Requirement:
Repeat the records below word for word, starting with the line that contains "Where should I" and going on through the line that contains "Action: coord(348,396)", with both of those lines included. Leave the pictures out of your answer.

Entries:

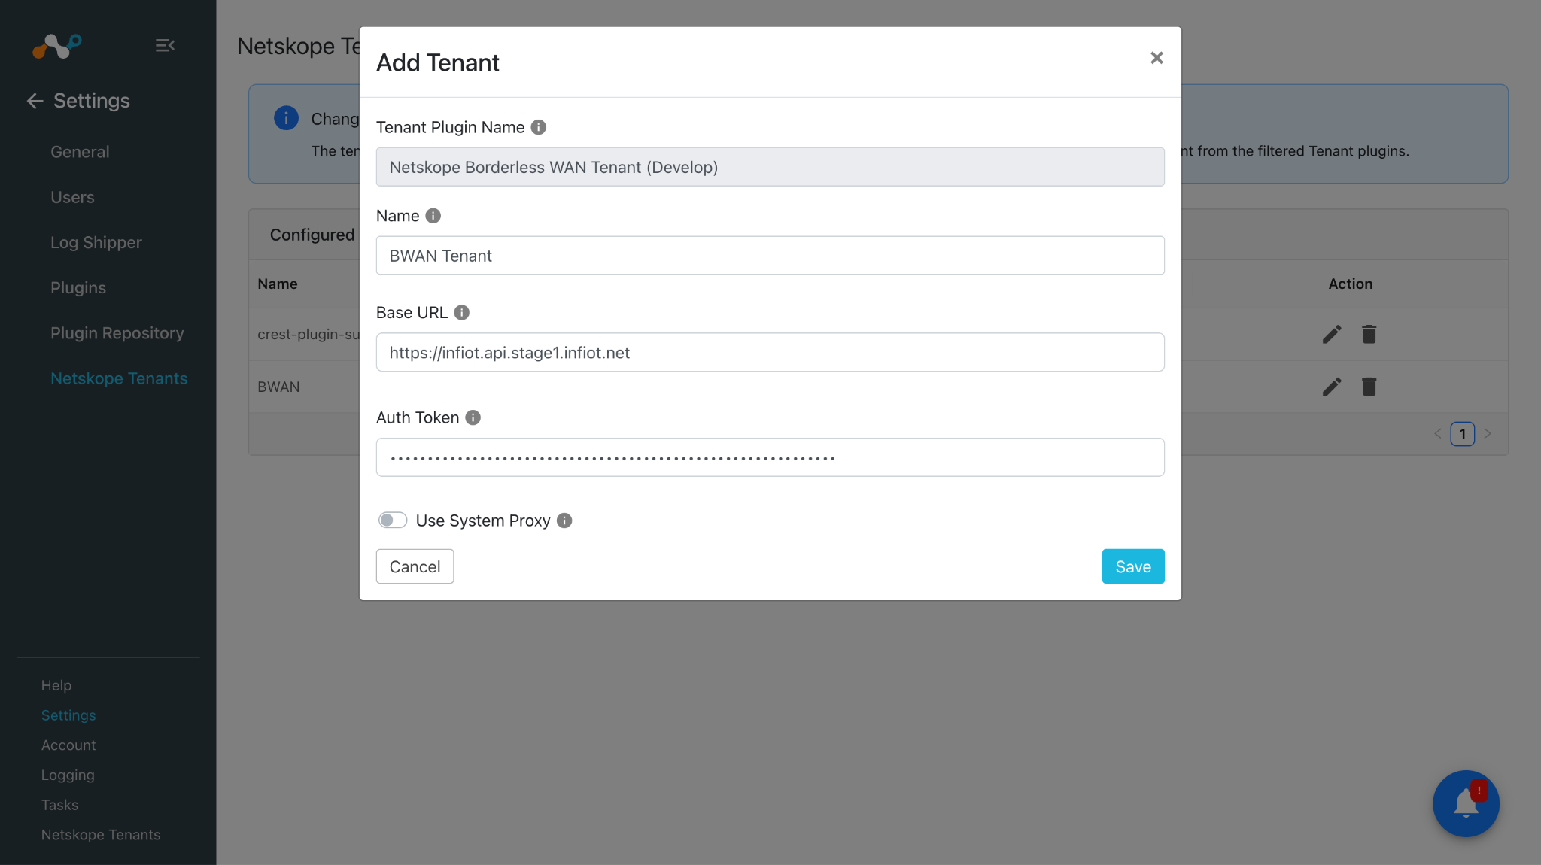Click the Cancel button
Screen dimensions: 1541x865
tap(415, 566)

==

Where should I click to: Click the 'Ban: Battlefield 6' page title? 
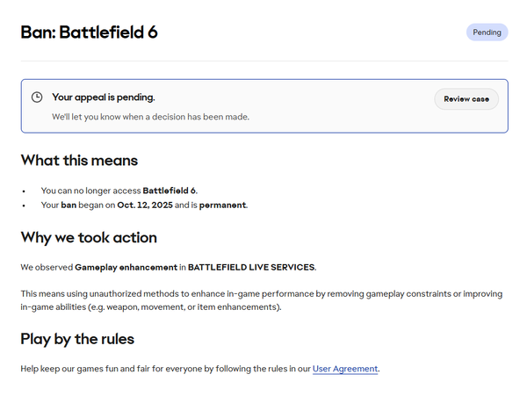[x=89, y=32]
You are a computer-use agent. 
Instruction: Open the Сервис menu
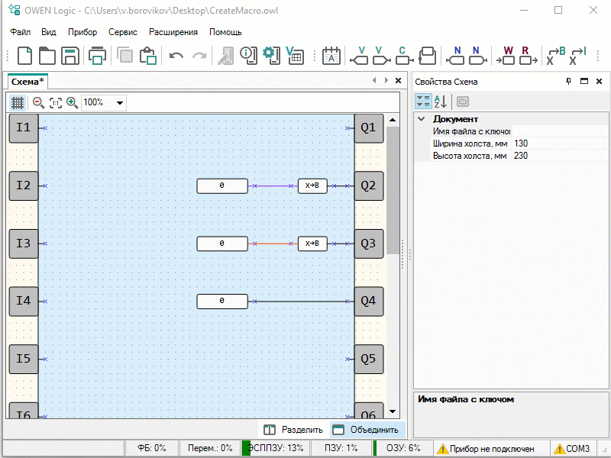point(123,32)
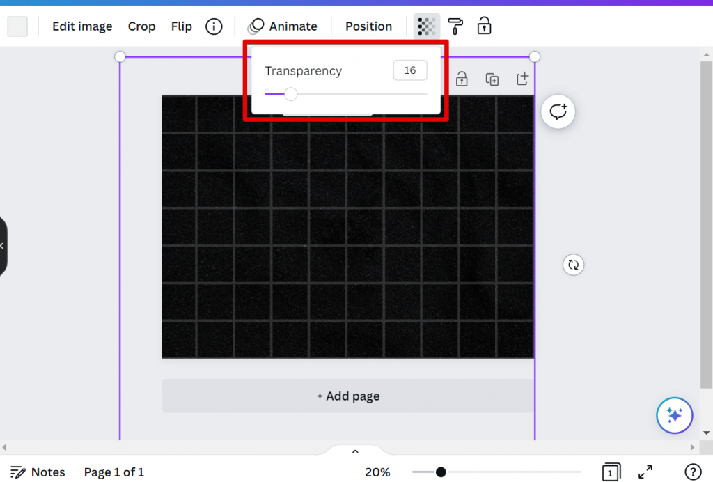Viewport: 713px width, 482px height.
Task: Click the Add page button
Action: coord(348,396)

---

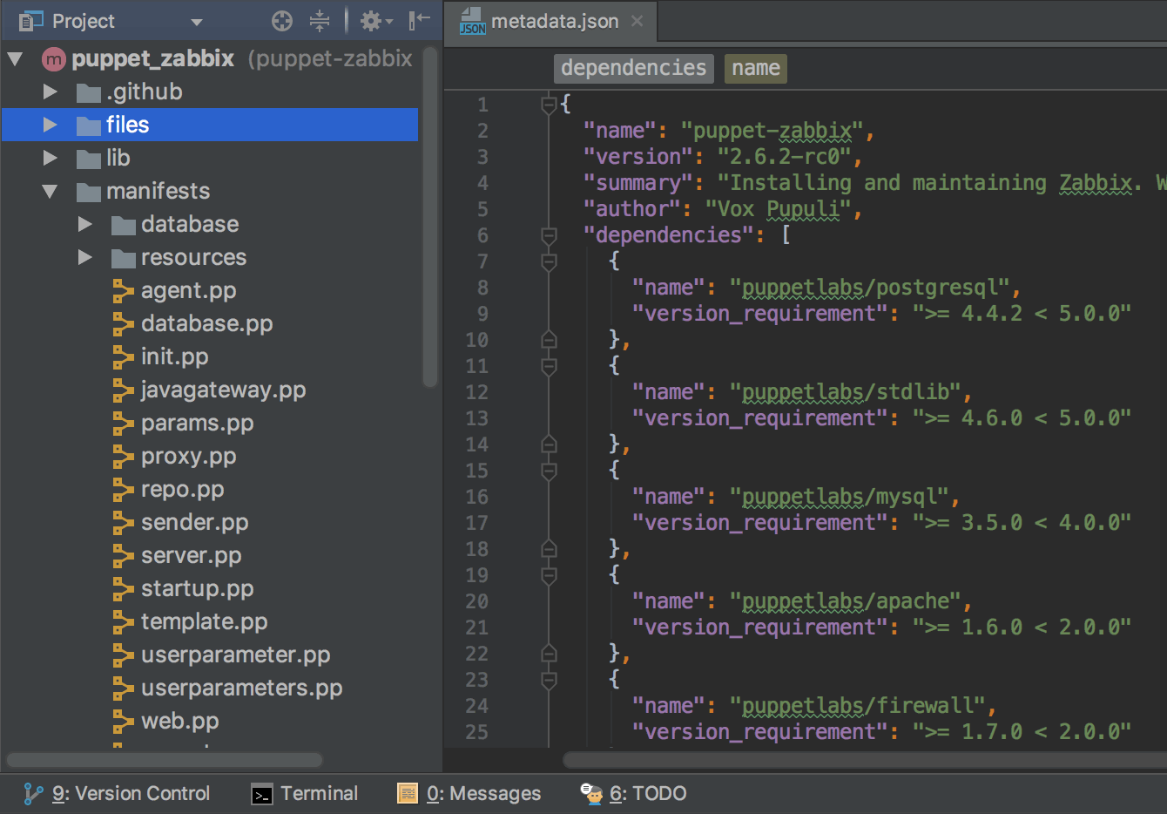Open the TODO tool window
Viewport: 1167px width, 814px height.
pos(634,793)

Reply to the task:
Where should I click to: Click the 'Ban: Battlefield 6' page title? 
[x=89, y=32]
You are a computer-use agent. 
Instruction: Open the Сервис menu
point(123,32)
Viewport: 713px width, 482px height.
Task: Click the Add page button
Action: coord(348,396)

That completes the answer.